[Manuel Valente Alves, “Et in Arcadia Ego”, 1995]
O PODER DAS IMAGENS por Isabel Carlos
A primeira visão, dominando a sala maior da galeria, é o vermelho da parede frontal com a inscrição em letras brancas – “Et in Arcadia Ego.”
Nas paredes laterais, fotos a preto-e-branco de paisagens rurais (114x170cm). A aproximação é, assim, claramente estética e gráfica, de um gosto disciplinado e cultivado pela visão artística. Perante um segundo olhar, este aparente prazer plástico é inesperadamente perturbado pela própria legenda, na qual se lê: «1915-16 -Império Otomano: genocídio arménio organizado pelos jovens turcos.» Olha-se de novo a parede, e o seu vermelhão é já mais do que simples cor - é sangue e poder. Cada paisagem apercebemo-nos então - é percorrida pela desertificação, por uma desolação quieta e surda, apesar dos vestígios humanos que ainda encerra. As cinco paisagens são fotografias do Alentejo, acompanhadas de uma legenda ou título que, à semelhança da primeira, informam sobre um dos genocídios praticados neste século. Na segunda sala encontram-se 24 fotografias de árvores isoladas na paisagem. Os títulos remetem igualmente para diversos massacres de raças ou etnias perpetrados no (nosso) século XX.
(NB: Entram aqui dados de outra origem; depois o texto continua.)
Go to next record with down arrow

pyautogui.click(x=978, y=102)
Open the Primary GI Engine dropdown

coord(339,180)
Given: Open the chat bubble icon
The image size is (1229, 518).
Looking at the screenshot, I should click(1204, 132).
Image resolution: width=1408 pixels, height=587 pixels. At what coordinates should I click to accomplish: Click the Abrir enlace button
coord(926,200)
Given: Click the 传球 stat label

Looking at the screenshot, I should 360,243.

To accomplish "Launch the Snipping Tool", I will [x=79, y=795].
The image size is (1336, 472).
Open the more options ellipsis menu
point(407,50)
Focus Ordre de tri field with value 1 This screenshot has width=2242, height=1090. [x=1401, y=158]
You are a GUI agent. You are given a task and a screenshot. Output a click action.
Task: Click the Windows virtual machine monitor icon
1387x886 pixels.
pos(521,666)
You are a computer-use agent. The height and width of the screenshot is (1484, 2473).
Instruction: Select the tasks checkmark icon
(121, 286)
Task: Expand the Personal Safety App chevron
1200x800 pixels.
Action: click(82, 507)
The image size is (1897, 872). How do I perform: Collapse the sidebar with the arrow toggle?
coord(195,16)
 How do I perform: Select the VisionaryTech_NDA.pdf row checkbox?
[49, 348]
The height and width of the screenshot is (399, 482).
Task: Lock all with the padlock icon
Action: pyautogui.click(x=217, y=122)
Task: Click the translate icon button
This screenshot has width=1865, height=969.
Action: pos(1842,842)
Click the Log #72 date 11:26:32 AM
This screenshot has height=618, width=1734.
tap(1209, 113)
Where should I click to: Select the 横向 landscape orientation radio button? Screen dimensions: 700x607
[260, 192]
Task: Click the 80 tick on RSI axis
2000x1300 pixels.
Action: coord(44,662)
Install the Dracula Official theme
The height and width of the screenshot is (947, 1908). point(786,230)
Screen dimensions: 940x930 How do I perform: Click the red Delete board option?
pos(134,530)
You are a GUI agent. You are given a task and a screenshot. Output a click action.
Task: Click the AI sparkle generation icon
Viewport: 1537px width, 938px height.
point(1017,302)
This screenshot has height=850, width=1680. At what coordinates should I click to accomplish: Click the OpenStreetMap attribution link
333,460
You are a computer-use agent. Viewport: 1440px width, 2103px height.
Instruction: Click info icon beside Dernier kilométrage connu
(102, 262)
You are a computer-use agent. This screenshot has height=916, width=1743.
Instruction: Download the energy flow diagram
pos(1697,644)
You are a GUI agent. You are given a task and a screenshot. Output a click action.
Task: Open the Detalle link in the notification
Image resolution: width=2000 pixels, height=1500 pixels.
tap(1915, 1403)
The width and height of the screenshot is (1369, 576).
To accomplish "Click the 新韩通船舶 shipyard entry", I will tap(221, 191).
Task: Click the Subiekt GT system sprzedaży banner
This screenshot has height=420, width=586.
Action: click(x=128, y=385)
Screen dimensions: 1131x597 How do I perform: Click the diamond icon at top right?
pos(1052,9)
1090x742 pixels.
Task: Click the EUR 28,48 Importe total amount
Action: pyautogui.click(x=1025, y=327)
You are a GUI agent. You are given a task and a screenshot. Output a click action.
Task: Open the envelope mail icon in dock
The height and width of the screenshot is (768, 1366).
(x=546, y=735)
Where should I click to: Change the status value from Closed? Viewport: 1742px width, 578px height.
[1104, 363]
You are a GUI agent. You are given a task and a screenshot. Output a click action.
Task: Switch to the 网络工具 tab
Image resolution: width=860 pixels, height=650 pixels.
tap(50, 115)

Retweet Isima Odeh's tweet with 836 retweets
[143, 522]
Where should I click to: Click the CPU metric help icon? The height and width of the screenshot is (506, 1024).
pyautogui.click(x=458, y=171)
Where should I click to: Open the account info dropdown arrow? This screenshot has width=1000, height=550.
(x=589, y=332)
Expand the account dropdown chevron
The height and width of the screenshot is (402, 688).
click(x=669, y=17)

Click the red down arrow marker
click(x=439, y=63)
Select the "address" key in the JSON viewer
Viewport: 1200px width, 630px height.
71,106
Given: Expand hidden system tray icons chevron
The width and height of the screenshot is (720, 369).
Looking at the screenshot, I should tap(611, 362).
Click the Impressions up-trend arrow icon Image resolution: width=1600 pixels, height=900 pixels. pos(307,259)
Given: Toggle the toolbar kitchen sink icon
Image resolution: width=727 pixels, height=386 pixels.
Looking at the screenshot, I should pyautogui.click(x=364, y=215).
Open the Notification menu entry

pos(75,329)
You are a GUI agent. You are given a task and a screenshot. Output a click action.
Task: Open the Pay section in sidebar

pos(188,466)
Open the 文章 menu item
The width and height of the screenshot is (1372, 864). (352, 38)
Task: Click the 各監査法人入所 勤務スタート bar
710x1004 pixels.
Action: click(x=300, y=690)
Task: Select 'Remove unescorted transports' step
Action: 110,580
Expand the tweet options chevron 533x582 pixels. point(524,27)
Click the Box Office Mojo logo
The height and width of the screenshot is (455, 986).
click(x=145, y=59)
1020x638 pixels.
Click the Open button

«Eis-me no paraíso», poderia dizer a inscrição da galeria. Que paraíso atópico é este? Que contradição se encerra nestas secas paisagens alentejanas, que enigma iconológico convocam elas?
O pequeno «dépliant» que acompanha a exposição não podia ser mais explícito da atitude e intenção do artista. Em texto escrito por V.A. lê-se: «Et in Arcadia ego» é uma frase latina inscrita num sarcófago representado em duas famosas pinturas de Nicolas Poussin (l594-1665) sobre os pastores da Arcádia. Segundo Panofsky, “et in Arcadia ego” significa “a morte existe até na Arcádia”. A Arcádia é uma região seca e pobre do centro da Grécia que se tornou, pela pena de Virgílio, um modelo de paraíso. Há, pois, uma discrepância entre a visão idealizada de Virgílio e a verdadeira Arcádia, rude e severa, mais próxima da tragédia do que do idílio. Na verdade, o que Virgílio fez foi criar um conceito, uma utopia que lhe permitisse pensar o mundo, baseado nas suas contradições.»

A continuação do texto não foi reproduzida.